Я попытался описать ей это одиночество.
– Расскажи мне о своей матери.
О ней я мог говорить охотнее всего. Годы, на протяжении которых я не хотел обращаться к ней, а позже поместил ее смерть в скобки. Исключительное любопытство Полы заставляло меня вытащить образ матери из уголков памяти, куда я его сослал. Месть, страх, давняя детская система защиты? Каждый раз, когда появлялась мать, я убегал от нее. Она так привыкла царствовать! Я рассказывал. Длинный монолог, в котором я попытался изобразить ее энергичность, ее заботы о спасении пьяниц и проституток – так же, как я, привлеченный в цирк видом грешников, – она думала: «вот заблудшие». Заблудшие, заблудившиеся, изможденные бедностью и алкоголем лица – зрелище, требующее исправления, зрелище, которое связано у меня с другим: затемненным и ненавистным, когда все чувства – лень, жадность, мерзость, злоба – могут наконец дать выход своим возможностям.

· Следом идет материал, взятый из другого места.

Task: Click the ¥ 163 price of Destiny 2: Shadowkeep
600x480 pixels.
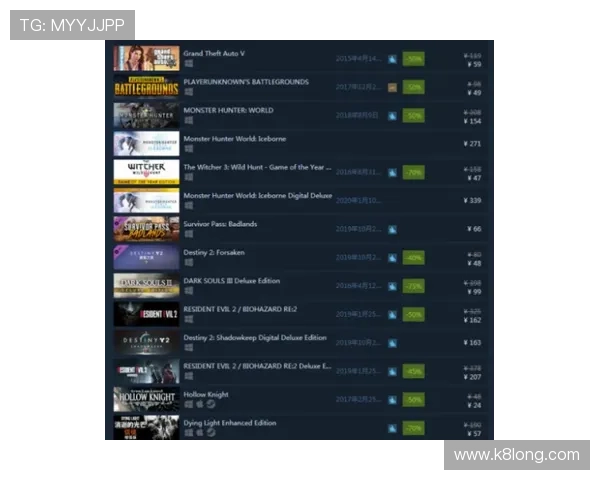Action: [473, 343]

Моя мать трудилась неустанно: исправляла, заботилась, помогала. Но как только она уходила, как только «священный экипаж» моего отца исчезал в глубине пейзажа, пьяница возвращался в кафе, проститутка – на панель, разведенная женщина вновь начинала развратничать. О том, что они ели, о том, что они пили и что делали, заботились люди, которые совершали все возможное ради славы Божьей. Но отпаивать чаем и насыщать хлебцами виновных? Они тут же возвращались в геенну огненную. Ничего не происходило. Быть может, именно в бесполезной работе, которую проделывала моя мать, я вижу сегодня ее подвиг. Неустанно противостоять злу. Зло царит, дьявол никогда не покладает рук. Зло желает царствовать. Однако в постоянной битве с ним и заключается призвание праведников. Дьявол! Для моего отца и моей матери дьявол существовал на самом деле, они видели его, знали о его хитростях, всех его мерзостях, они загоняли его в ловушку, сражались с ним. Любой жест, поступок были направлены на то, чтобы посрамить дьявола, дать понять, что Царство Божье наступит на земле только в борьбе с тысячелетней эпохой зла. Однако оно наступит, это Царство, и венец праведников навеки воссияет на челе добрых воинов!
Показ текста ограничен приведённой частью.